> Stated goal
Can you extract the items below verbatim, from the first one through the line containing "Looking at the screenshot, I should [x=1391, y=20].", with both ends included?

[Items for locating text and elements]
---

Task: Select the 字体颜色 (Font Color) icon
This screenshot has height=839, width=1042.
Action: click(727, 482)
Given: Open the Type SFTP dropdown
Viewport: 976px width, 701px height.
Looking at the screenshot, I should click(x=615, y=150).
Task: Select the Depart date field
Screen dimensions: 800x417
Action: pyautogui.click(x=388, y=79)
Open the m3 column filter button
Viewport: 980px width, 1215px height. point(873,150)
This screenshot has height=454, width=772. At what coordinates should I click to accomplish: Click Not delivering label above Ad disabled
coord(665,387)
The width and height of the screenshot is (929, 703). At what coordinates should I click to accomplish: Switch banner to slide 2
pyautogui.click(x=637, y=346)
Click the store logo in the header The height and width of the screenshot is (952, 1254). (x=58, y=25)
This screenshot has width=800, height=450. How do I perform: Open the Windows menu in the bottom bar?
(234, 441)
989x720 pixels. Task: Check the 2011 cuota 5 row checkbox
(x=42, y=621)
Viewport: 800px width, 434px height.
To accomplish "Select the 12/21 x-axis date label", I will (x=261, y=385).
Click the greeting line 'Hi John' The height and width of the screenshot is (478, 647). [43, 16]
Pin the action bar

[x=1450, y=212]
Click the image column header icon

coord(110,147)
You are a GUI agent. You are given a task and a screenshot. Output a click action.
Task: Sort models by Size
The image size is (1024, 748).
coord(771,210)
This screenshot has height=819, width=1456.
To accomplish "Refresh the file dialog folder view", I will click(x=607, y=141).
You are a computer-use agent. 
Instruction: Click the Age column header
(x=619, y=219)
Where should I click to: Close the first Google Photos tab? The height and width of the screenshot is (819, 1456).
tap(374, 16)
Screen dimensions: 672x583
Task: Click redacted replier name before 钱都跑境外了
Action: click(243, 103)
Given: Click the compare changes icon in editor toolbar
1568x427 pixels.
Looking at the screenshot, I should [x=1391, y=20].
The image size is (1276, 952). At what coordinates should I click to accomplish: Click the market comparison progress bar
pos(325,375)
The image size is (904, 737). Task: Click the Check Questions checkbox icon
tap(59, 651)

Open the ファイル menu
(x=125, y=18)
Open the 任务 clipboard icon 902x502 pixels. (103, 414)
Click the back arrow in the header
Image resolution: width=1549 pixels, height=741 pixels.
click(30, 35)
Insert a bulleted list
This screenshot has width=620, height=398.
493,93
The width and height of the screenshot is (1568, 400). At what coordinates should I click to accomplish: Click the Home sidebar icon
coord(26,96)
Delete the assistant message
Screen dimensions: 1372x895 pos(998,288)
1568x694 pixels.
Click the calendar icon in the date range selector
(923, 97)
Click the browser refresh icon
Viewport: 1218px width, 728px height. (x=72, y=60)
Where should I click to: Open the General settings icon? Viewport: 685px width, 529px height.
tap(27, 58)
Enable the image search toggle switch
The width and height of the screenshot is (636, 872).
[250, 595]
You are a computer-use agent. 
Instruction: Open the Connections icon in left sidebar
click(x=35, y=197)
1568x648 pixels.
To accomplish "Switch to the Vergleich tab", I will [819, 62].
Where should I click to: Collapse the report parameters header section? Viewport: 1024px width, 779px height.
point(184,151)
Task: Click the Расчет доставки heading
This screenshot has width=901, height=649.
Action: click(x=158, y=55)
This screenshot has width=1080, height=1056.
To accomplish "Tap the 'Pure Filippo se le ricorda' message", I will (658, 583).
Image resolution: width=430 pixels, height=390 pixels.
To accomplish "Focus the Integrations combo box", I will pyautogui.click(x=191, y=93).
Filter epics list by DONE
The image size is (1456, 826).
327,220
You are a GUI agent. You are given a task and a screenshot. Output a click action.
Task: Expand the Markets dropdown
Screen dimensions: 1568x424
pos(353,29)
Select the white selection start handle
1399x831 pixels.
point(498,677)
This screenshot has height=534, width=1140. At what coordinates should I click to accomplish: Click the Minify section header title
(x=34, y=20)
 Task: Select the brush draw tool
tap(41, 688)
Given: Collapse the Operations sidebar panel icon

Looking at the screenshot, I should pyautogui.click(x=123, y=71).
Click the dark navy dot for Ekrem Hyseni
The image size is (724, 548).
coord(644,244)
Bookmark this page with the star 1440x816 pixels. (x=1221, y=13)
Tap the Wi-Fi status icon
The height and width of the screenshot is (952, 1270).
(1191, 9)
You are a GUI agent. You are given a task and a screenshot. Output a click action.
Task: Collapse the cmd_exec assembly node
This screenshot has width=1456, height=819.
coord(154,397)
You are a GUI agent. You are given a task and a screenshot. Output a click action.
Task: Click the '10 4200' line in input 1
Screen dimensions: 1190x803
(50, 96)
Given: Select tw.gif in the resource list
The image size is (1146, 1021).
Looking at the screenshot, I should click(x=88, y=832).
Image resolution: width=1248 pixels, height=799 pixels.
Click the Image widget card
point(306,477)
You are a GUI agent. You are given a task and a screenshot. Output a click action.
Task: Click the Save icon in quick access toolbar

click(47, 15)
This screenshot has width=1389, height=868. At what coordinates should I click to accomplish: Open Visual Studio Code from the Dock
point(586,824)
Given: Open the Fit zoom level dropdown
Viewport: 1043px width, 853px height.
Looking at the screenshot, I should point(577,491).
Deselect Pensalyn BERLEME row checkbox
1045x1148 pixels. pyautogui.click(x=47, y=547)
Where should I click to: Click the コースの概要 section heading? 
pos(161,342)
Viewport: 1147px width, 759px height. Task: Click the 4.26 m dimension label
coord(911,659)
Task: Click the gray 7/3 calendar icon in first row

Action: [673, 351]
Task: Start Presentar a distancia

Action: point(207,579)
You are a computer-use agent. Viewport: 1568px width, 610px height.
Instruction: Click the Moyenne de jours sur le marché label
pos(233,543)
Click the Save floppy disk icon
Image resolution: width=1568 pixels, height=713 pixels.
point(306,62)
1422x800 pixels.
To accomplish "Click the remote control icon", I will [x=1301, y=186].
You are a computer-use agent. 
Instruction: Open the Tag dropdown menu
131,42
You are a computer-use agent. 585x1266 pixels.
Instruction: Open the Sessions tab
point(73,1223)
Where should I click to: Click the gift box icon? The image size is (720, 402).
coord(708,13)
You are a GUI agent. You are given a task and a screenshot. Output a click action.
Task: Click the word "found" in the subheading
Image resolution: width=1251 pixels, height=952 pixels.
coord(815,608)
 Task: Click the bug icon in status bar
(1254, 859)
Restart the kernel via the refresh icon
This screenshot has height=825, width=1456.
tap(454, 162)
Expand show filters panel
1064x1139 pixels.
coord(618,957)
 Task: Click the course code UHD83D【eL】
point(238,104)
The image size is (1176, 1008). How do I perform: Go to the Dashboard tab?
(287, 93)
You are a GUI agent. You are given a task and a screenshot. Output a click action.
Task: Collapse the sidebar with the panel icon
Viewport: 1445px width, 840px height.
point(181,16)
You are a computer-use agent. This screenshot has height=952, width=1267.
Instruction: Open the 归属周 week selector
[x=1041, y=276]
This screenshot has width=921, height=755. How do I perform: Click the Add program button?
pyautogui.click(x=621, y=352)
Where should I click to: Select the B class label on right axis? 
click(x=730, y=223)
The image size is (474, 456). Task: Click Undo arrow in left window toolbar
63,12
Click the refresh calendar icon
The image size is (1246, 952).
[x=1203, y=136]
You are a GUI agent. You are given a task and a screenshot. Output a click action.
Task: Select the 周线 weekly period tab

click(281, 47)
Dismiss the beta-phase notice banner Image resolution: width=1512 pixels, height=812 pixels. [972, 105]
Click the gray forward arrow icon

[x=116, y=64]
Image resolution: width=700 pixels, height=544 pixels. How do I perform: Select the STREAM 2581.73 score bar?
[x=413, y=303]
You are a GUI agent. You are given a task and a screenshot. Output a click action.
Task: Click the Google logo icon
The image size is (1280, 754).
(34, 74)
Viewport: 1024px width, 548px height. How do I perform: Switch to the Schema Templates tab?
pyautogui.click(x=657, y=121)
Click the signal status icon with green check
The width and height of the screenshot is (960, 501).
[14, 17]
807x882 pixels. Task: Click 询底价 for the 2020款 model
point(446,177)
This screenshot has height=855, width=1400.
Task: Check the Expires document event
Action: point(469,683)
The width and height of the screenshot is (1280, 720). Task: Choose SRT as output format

---

> Worked answer
Task: Select the 字体颜色 (Font Color) icon
This screenshot has height=839, width=1042.
Action: click(727, 482)
Given: Open the Type SFTP dropdown
Viewport: 976px width, 701px height.
Looking at the screenshot, I should click(x=615, y=150).
Task: Select the Depart date field
Screen dimensions: 800x417
Action: pyautogui.click(x=388, y=79)
Open the m3 column filter button
Viewport: 980px width, 1215px height. point(873,150)
This screenshot has height=454, width=772. At what coordinates should I click to accomplish: Click Not delivering label above Ad disabled
coord(665,387)
The width and height of the screenshot is (929, 703). At what coordinates should I click to accomplish: Switch banner to slide 2
pyautogui.click(x=637, y=346)
Click the store logo in the header The height and width of the screenshot is (952, 1254). (x=58, y=25)
This screenshot has width=800, height=450. How do I perform: Open the Windows menu in the bottom bar?
(234, 441)
989x720 pixels. Task: Check the 2011 cuota 5 row checkbox
(x=42, y=621)
Viewport: 800px width, 434px height.
To accomplish "Select the 12/21 x-axis date label", I will (x=261, y=385).
Click the greeting line 'Hi John' The height and width of the screenshot is (478, 647). [43, 16]
Pin the action bar

[x=1450, y=212]
Click the image column header icon

coord(110,147)
You are a GUI agent. You are given a task and a screenshot. Output a click action.
Task: Sort models by Size
The image size is (1024, 748).
coord(771,210)
This screenshot has height=819, width=1456.
To accomplish "Refresh the file dialog folder view", I will click(x=607, y=141).
You are a computer-use agent. 
Instruction: Click the Age column header
(x=619, y=219)
Where should I click to: Close the first Google Photos tab? The height and width of the screenshot is (819, 1456).
tap(374, 16)
Screen dimensions: 672x583
Task: Click redacted replier name before 钱都跑境外了
Action: click(243, 103)
Given: Click the compare changes icon in editor toolbar
1568x427 pixels.
Looking at the screenshot, I should [x=1391, y=20].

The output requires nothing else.